Keywords

figure a
figure b

1 Introduction

In its 5th edition, the International Competition on Software Testing (Test-Comp, https://test-comp.sosy-lab.org, [7,8,9,10,11]) again compares automatic test-suite generators for C programs, in order to showcase the state of the art in the area of automatic software testing. This competition report is an update of the previous reports, referring to the rules and definitions, presents the competition results, and give some interesting data about the execution of the competition experiments. We use BenchExec [24] to execute the benchmarks and the results are presented in tables and graphs on the competition web site (https://test-comp.sosy-lab.org/2023/results) and are available in the accompanying archives (see Table 3).

Competition Goals. In summary, the goals of Test-Comp are the following [8]:

  • Establish standards for software test generation. This means, most prominently, to develop a standard for marking input values in programs, define an exchange format for test suites, agree on a specification language for test-coverage criteria, and define how to validate the resulting test suites.

  • Establish a set of benchmarks for software testing in the community. This means to create and maintain a set of programs together with coverage criteria, and to make those publicly available for researchers to be used in performance comparisons when evaluating a new technique.

  • Provide an overview of available tools for test-case generation and a snapshot of the state-of-the-art in software testing to the community. This means to compare, independently from particular paper projects and specific techniques, different test generators in terms of effectiveness and performance.

  • Increase the visibility and credits that tool developers receive. This means to provide a forum for presentation of tools and discussion of the latest technologies, and to give the participants the opportunity to publish about the development work that they have done.

  • Educate PhD students and other participants on how to set up performance experiments, package tools in a way that supports reproduction, and how to perform robust and accurate research experiments.

  • Provide resources to development teams that do not have sufficient computing resources and give them the opportunity to obtain results from experiments on large benchmark sets.

Related Competitions. In the field of formal methods, competitions are respected as an important evaluation method and there are many competitions [5]. We refer to the report from Test-Comp 2020 [8] for a more detailed discussion and give here only the references to the most related competitions [5, 13, 46, 48].

2 Definitions, Formats, and Rules

Organizational aspects such as the classification (automatic, off-site, reproducible, jury, training) and the competition schedule is given in the initial competition definition [7]. In the following, we repeat some important definitions that are necessary to understand the results.

Test-Generation Task. A test-generation task is a pair of an input program (program under test) and a test specification. A test-generation run is a non-interactive execution of a test generator on a single test-generation task, in order to generate a test suite according to the test specification. A test suite is a sequence of test cases, given as a directory of files according to the format for exchangeable test-suites.Footnote 1

Fig. 1.
figure 1

Flow of the Test-Comp execution for one test generator (taken from [8])

◆ **STORED RECORDS**:
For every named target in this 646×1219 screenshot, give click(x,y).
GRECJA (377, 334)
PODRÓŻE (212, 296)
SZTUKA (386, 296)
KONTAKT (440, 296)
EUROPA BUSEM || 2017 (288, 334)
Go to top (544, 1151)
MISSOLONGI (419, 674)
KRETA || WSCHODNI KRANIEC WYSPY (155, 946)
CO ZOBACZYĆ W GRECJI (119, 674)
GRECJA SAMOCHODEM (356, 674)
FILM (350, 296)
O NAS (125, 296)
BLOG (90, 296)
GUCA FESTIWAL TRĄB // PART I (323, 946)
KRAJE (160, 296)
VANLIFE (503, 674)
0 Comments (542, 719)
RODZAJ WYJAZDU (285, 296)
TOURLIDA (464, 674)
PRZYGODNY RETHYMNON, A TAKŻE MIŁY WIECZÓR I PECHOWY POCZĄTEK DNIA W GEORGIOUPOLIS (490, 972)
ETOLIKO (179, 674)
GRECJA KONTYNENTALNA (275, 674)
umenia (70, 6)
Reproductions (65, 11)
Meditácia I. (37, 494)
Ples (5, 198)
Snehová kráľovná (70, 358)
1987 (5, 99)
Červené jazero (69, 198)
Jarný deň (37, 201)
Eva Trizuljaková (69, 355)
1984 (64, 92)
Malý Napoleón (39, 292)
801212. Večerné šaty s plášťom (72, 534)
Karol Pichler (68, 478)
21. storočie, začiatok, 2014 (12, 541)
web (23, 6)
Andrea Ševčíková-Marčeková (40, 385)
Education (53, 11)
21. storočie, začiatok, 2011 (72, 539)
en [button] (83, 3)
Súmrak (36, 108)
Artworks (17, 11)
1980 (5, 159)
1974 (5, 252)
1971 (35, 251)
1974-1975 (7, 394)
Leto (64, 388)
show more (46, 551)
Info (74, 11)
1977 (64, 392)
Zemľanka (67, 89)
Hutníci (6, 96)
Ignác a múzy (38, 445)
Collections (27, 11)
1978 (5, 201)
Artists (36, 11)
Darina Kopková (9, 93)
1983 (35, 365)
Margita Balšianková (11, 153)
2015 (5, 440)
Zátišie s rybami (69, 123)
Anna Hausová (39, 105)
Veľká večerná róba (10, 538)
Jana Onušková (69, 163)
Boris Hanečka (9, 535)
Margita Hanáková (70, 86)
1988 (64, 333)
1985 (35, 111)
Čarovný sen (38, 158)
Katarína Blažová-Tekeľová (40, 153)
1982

◆ **AIM OF THE TASK**:
Please rewrite the paragraph of the Test-Comp report that begins "In its 5th edition" as a short bulleted list, keeping its main facts. Nothing asked here involves the records.

◆ **ANSWER TO THE PROBLEM**:
- Test-Comp, the International Competition on Software Testing, is in its 5th edition and again compares automatic test-suite generators for C programs to show the state of the art in automatic software testing.
- This report updates the previous ones. It refers to their rules and definitions, presents the results, and gives data about how the experiments were run.
- The benchmarks are run with BenchExec.
- Results are shown as tables and graphs at https://test-comp.sosy-lab.org/2023/results and are also available in the accompanying archives (Table 3).